Academic journal article Southern Law Journal

Presidential Succession: Does the Constitution Allow the People of the United States to Fire the President?

Academic journal article Southern Law Journal

Presidential Succession: Does the Constitution Allow the People of the United States to Fire the President?

Article excerpt


In the history of the United States no President has been relieved of his duties nor removed from office while still living. Forty-four different men have been elected President, and only nine of them failed to complete his term in office. There has been one resignation in which a President voluntarily surrendered his office and stepped down (Richard M. Nixon). There have been eight Presidents who died while in office, four of natural causes (William H. Harrison, Zachary Taylor, Warren G. Harding, and Franklin D. Roosevelt) and four who were assassinated (Abraham Lincoln, James Garfield, William McKinley, and John F. Kennedy). There have been others who were temporarily relieved of the power of office during health emergencies, including Dwight D. Eisenhower, Ronald Reagan, and George W. Bush. However, each resumed the power of the Presidency upon recovering from his health issue.

There have also been two impeachments brought by the House of Representatives against a President (Andrew Johnson and William J. clinton) to remove him from office under the constitutional authority given to Congress.1 However, in each of these cases the Senate failed to find the accused guilty and each served out his respective term following the impeachment trial.

While no president has been involuntarily removed from office, recently there has been a great deal of discussion and speculation concerning the potential removal of President Donald J. Trump, either through impeachment or under the provisions of the Twenty-Fifth Amendment to the Constitution. This paper will discuss the Constitutional and statutory provisions regarding Presidential succession, paying particular attention to the Twenty-Fifth Amendment and its potential application.
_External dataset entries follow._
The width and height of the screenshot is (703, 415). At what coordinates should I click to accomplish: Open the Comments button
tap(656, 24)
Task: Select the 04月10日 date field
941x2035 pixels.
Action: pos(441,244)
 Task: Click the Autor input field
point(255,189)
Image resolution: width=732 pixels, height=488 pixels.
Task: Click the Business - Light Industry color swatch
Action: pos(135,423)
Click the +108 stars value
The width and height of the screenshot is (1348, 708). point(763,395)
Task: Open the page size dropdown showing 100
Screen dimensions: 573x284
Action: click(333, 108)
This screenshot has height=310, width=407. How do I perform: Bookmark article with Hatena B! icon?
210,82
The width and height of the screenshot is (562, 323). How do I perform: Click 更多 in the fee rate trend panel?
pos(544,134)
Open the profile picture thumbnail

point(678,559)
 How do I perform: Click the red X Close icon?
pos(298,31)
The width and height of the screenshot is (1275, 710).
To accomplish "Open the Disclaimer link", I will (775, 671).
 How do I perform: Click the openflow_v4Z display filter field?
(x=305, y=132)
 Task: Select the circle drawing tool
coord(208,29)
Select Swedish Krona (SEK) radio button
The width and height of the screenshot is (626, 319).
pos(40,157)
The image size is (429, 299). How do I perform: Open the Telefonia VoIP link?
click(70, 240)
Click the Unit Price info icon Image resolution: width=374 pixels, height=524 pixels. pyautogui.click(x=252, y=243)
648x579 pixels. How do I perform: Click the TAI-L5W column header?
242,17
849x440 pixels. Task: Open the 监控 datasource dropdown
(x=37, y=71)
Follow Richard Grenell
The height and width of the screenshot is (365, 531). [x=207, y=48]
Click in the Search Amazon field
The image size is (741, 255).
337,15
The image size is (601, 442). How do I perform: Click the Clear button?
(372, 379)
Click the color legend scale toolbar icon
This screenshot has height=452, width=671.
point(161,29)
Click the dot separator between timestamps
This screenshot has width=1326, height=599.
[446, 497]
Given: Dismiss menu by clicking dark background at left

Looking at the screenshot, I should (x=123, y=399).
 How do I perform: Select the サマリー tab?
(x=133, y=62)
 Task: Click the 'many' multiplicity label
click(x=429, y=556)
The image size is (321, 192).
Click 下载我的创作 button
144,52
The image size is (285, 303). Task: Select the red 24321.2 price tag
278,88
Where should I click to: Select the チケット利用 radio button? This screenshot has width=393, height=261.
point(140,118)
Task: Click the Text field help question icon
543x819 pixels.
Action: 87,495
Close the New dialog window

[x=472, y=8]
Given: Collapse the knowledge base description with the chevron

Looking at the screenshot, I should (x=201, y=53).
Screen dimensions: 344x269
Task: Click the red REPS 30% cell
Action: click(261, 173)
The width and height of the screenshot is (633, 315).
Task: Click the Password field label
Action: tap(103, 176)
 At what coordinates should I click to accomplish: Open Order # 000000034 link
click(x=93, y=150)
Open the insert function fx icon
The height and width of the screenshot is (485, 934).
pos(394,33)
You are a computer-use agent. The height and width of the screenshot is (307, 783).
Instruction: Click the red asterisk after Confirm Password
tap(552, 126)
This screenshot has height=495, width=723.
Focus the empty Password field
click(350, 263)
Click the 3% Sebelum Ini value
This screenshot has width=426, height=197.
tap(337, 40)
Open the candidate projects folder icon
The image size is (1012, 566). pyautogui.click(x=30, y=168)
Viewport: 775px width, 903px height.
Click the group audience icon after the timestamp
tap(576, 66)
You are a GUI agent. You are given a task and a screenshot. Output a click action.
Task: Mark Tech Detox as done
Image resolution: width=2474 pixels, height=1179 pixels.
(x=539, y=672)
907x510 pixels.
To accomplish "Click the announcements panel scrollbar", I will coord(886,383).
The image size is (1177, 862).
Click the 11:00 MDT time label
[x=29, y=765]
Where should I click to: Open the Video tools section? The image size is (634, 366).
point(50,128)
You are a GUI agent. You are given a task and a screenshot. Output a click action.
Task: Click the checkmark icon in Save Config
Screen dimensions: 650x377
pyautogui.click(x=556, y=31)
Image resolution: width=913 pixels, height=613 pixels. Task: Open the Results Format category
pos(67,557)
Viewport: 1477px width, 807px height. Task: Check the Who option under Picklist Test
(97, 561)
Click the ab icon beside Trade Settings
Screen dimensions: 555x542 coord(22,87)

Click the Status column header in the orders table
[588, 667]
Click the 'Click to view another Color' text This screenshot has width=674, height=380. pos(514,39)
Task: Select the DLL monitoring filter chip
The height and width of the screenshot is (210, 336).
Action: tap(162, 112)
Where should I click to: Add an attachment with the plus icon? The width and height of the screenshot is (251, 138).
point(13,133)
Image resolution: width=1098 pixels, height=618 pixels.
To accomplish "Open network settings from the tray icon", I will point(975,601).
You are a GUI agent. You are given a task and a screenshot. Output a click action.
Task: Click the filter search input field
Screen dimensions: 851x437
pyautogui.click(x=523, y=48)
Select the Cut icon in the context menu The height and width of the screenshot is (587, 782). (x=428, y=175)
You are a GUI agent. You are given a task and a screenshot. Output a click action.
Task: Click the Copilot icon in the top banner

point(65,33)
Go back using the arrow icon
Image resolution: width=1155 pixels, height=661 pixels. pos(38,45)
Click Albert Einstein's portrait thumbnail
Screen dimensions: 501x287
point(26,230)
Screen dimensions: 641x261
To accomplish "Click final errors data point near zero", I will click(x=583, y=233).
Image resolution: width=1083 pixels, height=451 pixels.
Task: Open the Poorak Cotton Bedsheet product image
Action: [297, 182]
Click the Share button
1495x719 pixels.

A. The Original Constitution

The original Constitution was ratified by the states on June 21, 1788, when New Hampshire became the ninth state to vote in favor of ratification. As ratified, the original Constitution did not make any specific provisions for Presidential succession, instead stating that:

In Case of the Removal of the President from Office, or of his Death, Resignation, or Inability to discharge the Powers and Duties of the said Office, the Same shall devolve on the Vice President.2

It did, however, provide that:

Congress may by Law provide for the Case of Removal, Death, Resignation or Inability, both of the President and Vice President, declaring what Officer shall then act as President, and such Officer shall act accordingly, until the Disability be removed, or a President shall be elected.3

This language authorizes Congress to enact legislation that would determine which officer would then act as President until the President's disability was removed or a President would be elected. This implies that, upon the removal, death, resignation, or disability of the President, the person designated to act as President would have the authority to exercise the powers and carry out the duties of the President. However, he or she would be the acting President, serving until the President's disability was removed or a new President was elected. Accepting that implication, he or she would exercise the powers and perform the duties, but would not be sworn in as the President of the United States.

B. The Tyler Precedent

While this omission regarding Presidential succession did not seem terribly important at the time of the ratification, it would become an issue just over half a century later. In 1840 William Henry Harrison was elected President of the United States and John Tyler was elected Vice President. President Harrison proceeded to deliver the longest inaugural address in history on March 4, 1841, an extremely cold day. President Harrison did not wear a hat during his address. He did, however, develop pneumonia shortly thereafter and died a month later.4 Upon the death of President Harrison the powers and duties of the President devolved on Vice President Tyler. …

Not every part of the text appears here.